▶ Records for the exercise

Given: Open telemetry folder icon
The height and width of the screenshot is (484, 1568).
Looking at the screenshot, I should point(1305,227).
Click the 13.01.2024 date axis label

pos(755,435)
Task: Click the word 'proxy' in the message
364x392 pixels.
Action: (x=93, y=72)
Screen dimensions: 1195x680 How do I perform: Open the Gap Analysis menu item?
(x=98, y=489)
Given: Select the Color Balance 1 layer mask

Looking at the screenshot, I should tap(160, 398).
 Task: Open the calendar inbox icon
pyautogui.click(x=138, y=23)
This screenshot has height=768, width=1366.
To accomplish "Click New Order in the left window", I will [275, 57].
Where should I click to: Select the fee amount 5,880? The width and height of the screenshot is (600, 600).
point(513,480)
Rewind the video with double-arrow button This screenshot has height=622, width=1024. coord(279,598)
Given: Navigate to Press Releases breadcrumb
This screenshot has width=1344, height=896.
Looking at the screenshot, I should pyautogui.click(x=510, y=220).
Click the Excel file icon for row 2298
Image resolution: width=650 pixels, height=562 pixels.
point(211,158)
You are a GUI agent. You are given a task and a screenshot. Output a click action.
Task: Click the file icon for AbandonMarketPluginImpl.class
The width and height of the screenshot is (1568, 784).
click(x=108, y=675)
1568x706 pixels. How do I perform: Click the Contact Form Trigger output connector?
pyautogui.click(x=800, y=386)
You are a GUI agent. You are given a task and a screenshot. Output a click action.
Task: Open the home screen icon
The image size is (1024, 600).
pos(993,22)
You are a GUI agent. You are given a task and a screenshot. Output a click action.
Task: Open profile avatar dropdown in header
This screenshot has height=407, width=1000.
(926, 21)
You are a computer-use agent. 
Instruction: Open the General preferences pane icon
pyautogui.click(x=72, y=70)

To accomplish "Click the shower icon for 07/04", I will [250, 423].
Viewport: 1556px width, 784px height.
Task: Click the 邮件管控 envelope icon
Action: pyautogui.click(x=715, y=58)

▶ Exercise directions
Copy out all of the lines above word for word.

▶ Written response
Given: Open telemetry folder icon
The height and width of the screenshot is (484, 1568).
Looking at the screenshot, I should point(1305,227).
Click the 13.01.2024 date axis label

pos(755,435)
Task: Click the word 'proxy' in the message
364x392 pixels.
Action: (x=93, y=72)
Screen dimensions: 1195x680 How do I perform: Open the Gap Analysis menu item?
(x=98, y=489)
Given: Select the Color Balance 1 layer mask

Looking at the screenshot, I should tap(160, 398).
 Task: Open the calendar inbox icon
pyautogui.click(x=138, y=23)
This screenshot has height=768, width=1366.
To accomplish "Click New Order in the left window", I will [275, 57].
Where should I click to: Select the fee amount 5,880? The width and height of the screenshot is (600, 600).
point(513,480)
Rewind the video with double-arrow button This screenshot has height=622, width=1024. coord(279,598)
Given: Navigate to Press Releases breadcrumb
This screenshot has width=1344, height=896.
Looking at the screenshot, I should pyautogui.click(x=510, y=220).
Click the Excel file icon for row 2298
Image resolution: width=650 pixels, height=562 pixels.
point(211,158)
You are a GUI agent. You are given a task and a screenshot. Output a click action.
Task: Click the file icon for AbandonMarketPluginImpl.class
The width and height of the screenshot is (1568, 784).
click(x=108, y=675)
1568x706 pixels. How do I perform: Click the Contact Form Trigger output connector?
pyautogui.click(x=800, y=386)
You are a GUI agent. You are given a task and a screenshot. Output a click action.
Task: Open the home screen icon
The image size is (1024, 600).
pos(993,22)
You are a GUI agent. You are given a task and a screenshot. Output a click action.
Task: Open profile avatar dropdown in header
This screenshot has height=407, width=1000.
(926, 21)
You are a computer-use agent. 
Instruction: Open the General preferences pane icon
pyautogui.click(x=72, y=70)

To accomplish "Click the shower icon for 07/04", I will [250, 423].
Viewport: 1556px width, 784px height.
Task: Click the 邮件管控 envelope icon
Action: pyautogui.click(x=715, y=58)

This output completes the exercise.